Cosa pensa delle proteste e dello sciopero?
«Riconosco che giudici e magistrati, come tutti, godono delle garanzie costituzionali. Lo sciopero è legittimo, ma l’ordine giudiziario è a tutti gli effetti un potere dello Stato. Un potere che fa sciopero contro un altro potere è un controsenso».

L’Anm si è espressa contro un testo votato dal Parlamento. Le pare scontro tra poteri?

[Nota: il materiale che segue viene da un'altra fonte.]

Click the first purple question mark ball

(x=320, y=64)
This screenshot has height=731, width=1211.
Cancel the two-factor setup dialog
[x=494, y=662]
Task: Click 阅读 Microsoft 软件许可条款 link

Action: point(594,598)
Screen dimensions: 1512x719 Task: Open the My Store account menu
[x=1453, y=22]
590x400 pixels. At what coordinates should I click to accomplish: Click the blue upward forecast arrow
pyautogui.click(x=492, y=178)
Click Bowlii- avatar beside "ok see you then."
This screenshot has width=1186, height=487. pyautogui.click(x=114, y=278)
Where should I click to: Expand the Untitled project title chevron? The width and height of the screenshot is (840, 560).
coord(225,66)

«L’Anm è un insieme di persone altamente qualificate, che possono dare il loro contributo dal punto di vista scientifico. Fin quando restano tali, cioè un’associazione, non c’è nulla di male. Personalmente non mi sono mai iscritto, men che meno ad una delle correnti, perché ritenevo allora, e ancor più oggi, che l’Anm sia diventata la terza Camera della Repubblica».

Eppure sostengono di non fare politica.
«Siamo in un momento in cui una forza politica ha vinto le elezioni, e non è la mia sia chiaro, anche su una proposta che va sottoposta alla valutazione del popolo italiano, il giudice ultimo della democrazia. Rispetto a questa proposta, che terminato l’iter parlamentare va all’attenzione dei cittadini, perché la magistratura vuole bloccarla prima? Quando ci sarà il referendum, l’Anm farà tutti i suoi interventi, i partiti i loro e i cittadini si esprimeranno. È la democrazia.»